Da es zu einem fundamentalen Systemwechsel nur nach einem Systemzusammenbruch kommen wird, halte ich es für die Gegenwart aber für viel entscheidender, sich einmal anzuschauen, welche Ansichten die bekanntesten Geldkritiker sonst noch so vertreten. Sind das wirklich alles Verschwörungstheoretiker, die keinen Bezug zur Realität haben und sich deshalb neue Ordnungen für die Zukunft zusammenbasteln, die den Streßtest der Praxis nie und nimmer bestehen könnten?
Einer der wichtigsten Vertreter der Idee des Vollgeldes ist etwa der Ökonom Joseph Huber, der bis 2012 den Lehrstuhl für Wirtschafts- und Umweltsoziologie an der Martin-Luther-Universität Halle-Wittenberg innehatte. „Bei Vollgeld ist es alleine die Zentralbank, die Geld schöpft, während Banken Geld beschaffen, vermitteln und verwalten“, faßt er seine Hauptidee zusammen.
Sollte hier jemand beim Wort „Zentralbank“ in Schnappatmung verfallen, rät Huber dazu, es durch unabhängige Geldausgabestelle zu ersetzen. Kontrolliert werden soll diese durch eine „Monetative“ als vierte Gewalt, die dann anstelle der Banken für eine Begrenzung der in Umlauf gebrachten Geldmenge verantwortlich wäre.
Der berechtigte Hauptkritikpunkt an der Vollgeldidee ist damit schon klar: Dieses System wird nur funktionieren, wenn die Monetative tatsächlich unabhängig ist und dem Staat kein zusätzliches Geld aufgrund irgendwelcher Krisen zur Verfügung stellt, weil dies das Geld der Bürger entwerten würde.
Neben dieser Geldreform hat Huber jedoch auch gründlich über allerhand andere Themen nachgedacht. Ursprünglich kommt er aus der Alternativ-Szene in Berlin. Seine ersten Bücher drehten sich deshalb um Ökologie und etwas später um die Dualwirtschaft.
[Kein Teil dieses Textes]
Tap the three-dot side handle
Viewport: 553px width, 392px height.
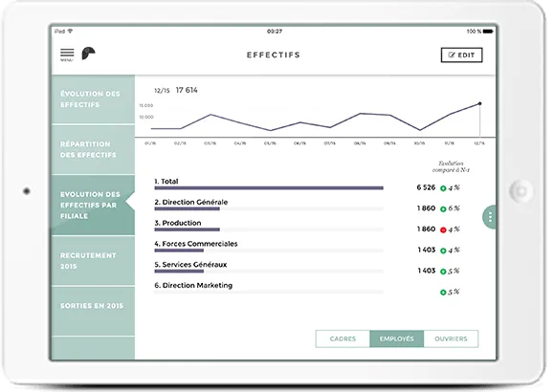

Mit diesem Begriff ist das Ineinandergreifen von bezahlter Erwerbstätigkeit und unbezahlter Eigenarbeit gemeint.
Bei seinen weitreichenden Analysen ist es dabei stets die Stärke von Huber, daß er keiner ideologischen Doktrin folgt, sondern sich mit den Ungereimtheiten der allzu einfachen Theorien der politischen Aktivisten beschäftigt.
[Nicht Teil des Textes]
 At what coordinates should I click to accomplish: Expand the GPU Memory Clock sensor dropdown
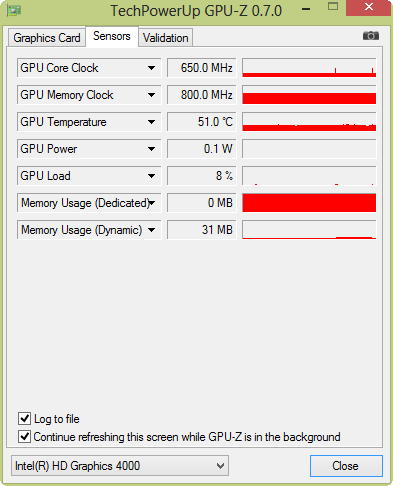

In seinem Buch über Die verlorene Unschuld der Ökologie (1982) sucht er so nach einem Weg zwischen technologischem Messianismus und ökologischer Apokalyptik. Reichlich provokant für sein politisches Herkunftsmilieu behauptete er:
Wenn die Ökologie eine Zukunft hat, dann nur in industrieller Form, und die Industrie kann nur eine Zukunft haben, wenn sie ökologisch wird.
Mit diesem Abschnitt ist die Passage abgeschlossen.